Search suspended for missing Indiana man
Ryan Summerlin March 21, 2014
EAGLE COUNTY — The search for a missing Indiana man lost during a hut trip has been called off, said the Eagle County Sheriff’s Office.
A storm that blew through the area Tuesday forced searchers to suspend their efforts around noon. There is no plan to send crews back into the 18-square-mile area, said Jessie Mosher with the Eagle County Sheriff’s Office.
Dr. James McGrogan disappeared Friday afternoon after he became separated from his three friends as they were headed to the Eiseman Hut, north of Vail. McGrogan had a large pack with food, water and a full compliment of backcountry gear.
When his friends arrived at the hut, he wasn’t there.
“They realized they had to go back and try to find him,” his father, Bill McGrogan, told Kelli Stopczynski, a reporter with WSBT TV in South Bend, Ind.
“After an exhaustive search lasting five days, with no clues to locate James McGrogan, search and rescue efforts have now turned to a recovery mission,” said Jessie Mosher, public information officer with the Eagle County Sheriff’s Office. “The thoughts and prayers of the Eagle County Sheriff’s Office and Vail Mountain Rescue Group go out to the McGrogan family.”
You can see Vail
One of the most frustrating things, searchers said, was that they could see Vail from the search area.
The terrain is rugged where McGrogan disappeared, they said.
That first night, Friday, they spotted what they thought were his tracks, but as they scoured the area they found nothing.
The area is covered in about 8 feet of snow and is about 11,400 feet above sea level, Smith said.

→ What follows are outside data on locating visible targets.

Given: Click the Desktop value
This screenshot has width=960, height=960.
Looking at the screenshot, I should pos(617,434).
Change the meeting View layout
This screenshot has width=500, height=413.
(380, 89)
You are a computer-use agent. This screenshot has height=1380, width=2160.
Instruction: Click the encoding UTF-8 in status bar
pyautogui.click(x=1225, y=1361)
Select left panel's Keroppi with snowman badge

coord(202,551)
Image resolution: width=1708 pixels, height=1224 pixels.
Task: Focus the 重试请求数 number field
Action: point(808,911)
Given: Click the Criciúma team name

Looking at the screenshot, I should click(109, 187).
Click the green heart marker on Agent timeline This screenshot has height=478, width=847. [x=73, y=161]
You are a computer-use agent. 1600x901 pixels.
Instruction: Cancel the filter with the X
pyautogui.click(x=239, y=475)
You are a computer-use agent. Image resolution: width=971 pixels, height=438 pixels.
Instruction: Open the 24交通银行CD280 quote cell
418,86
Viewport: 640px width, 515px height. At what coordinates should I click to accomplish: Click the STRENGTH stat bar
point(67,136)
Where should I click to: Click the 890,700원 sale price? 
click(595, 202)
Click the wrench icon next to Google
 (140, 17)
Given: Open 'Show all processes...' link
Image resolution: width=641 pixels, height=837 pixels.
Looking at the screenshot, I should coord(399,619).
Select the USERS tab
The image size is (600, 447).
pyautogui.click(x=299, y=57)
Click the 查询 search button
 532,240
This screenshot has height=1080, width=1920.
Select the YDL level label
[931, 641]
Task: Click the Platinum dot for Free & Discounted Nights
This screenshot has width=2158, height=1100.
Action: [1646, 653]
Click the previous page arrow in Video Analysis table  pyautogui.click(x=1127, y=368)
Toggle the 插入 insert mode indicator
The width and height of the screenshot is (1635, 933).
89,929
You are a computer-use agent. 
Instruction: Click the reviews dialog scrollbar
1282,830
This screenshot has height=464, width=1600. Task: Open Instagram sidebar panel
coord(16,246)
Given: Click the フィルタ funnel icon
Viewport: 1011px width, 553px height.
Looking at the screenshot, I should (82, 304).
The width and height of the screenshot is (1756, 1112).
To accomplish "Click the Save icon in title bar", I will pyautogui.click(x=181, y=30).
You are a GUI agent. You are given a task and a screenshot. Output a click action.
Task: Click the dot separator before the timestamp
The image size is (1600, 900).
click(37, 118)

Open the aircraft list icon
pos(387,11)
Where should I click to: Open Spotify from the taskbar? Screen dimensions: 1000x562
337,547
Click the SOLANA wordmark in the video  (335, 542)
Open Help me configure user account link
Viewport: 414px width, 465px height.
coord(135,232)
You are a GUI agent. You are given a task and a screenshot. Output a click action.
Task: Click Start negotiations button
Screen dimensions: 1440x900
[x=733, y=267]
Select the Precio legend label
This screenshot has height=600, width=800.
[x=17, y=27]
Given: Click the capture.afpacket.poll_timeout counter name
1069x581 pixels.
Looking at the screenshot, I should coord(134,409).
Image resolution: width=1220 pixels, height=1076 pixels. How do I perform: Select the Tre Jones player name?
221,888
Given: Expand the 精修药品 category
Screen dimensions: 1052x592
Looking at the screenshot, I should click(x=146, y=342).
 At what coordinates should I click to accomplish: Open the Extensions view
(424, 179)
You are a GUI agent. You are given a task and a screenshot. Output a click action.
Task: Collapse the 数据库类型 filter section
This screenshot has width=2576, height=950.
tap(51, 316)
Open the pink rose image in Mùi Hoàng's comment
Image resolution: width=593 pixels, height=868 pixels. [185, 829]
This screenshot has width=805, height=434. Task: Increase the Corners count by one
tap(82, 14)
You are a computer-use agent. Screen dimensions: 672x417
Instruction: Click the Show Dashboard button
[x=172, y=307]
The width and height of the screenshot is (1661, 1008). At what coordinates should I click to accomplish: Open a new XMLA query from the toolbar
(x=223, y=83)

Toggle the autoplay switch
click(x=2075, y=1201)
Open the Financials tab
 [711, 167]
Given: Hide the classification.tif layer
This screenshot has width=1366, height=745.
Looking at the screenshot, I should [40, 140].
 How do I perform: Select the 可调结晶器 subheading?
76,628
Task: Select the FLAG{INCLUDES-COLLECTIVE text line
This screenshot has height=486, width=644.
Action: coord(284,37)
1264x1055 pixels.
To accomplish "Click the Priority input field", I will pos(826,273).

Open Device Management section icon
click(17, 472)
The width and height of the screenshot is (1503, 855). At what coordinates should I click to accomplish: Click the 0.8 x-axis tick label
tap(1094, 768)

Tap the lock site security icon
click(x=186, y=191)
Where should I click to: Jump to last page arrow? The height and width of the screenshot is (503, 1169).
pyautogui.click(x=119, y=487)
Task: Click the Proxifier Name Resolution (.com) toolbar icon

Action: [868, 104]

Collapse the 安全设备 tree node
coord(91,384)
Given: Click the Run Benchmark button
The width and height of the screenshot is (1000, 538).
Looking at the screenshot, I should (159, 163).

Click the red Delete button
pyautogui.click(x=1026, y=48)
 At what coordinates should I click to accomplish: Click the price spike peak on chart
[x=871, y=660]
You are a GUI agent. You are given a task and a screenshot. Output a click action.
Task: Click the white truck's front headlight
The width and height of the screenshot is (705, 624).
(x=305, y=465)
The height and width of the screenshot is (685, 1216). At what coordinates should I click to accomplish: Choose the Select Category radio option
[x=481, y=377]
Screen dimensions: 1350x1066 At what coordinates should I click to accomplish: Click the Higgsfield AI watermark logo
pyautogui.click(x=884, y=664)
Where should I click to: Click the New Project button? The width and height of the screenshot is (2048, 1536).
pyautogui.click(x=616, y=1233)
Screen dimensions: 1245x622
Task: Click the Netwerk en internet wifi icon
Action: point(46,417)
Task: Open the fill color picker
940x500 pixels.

Every set of tracks they followed led to nothing more than another disappointment, searchers said.
Search crews topped 110 people, who spent more than 1,000 man hours on the ground.
National Guard helicopter pilots from the High Altitude Aviation Training Site in Gypsum, headquartered at the Eagle County Regional Airport, spent another 30 hours searching from the air. Helicopters cost $5,000 an hour, but no one ever gets charged for rescue efforts, either on the ground or from the air, said Dan Smith with the Vail Mountain Rescue Group.
In 2013, HAATS pilots flew to the rescue a record 28 times. They directly saved 14 lives.
McGrogan, 39, is a 1993 graduate of Chesterton Indiana High School and a graduate of the Indiana University School of Medicine. He is an emergency room doctor in Mishawaka, Ind., in northern Indiana just west of South Bend.
“It took him three times to get into med school,” Bill McGrogan said. “Finally, the third time they took him. And he’s just always been like that. All through school he wanted to be a doctor, and he’s a good doctor. He’d help you in a heartbeat. If you were hurt, he’d be right there. That’s why he’s a doctor.”
He loved snowboarding and adventure, his mother told reporters. When he was reported missing, his family came to the area to help with the search.
He and his wife are the parents of two small children.
He and his family had recently returned from Wisconsin to his hometown for his job with a local hospital.
Groups assisting in the search include the Eagle County Sheriff’s Office, Vail Mountain Rescue Group, Colorado Army National Guard High Altitude Aviation Training Site, Rocky Mountain Rescue Group, Alpine Rescue Group, Larimer County Search and Rescue Group, Summit County Rescue Group, Grand County Search and Rescue Group, and the Salvation Army.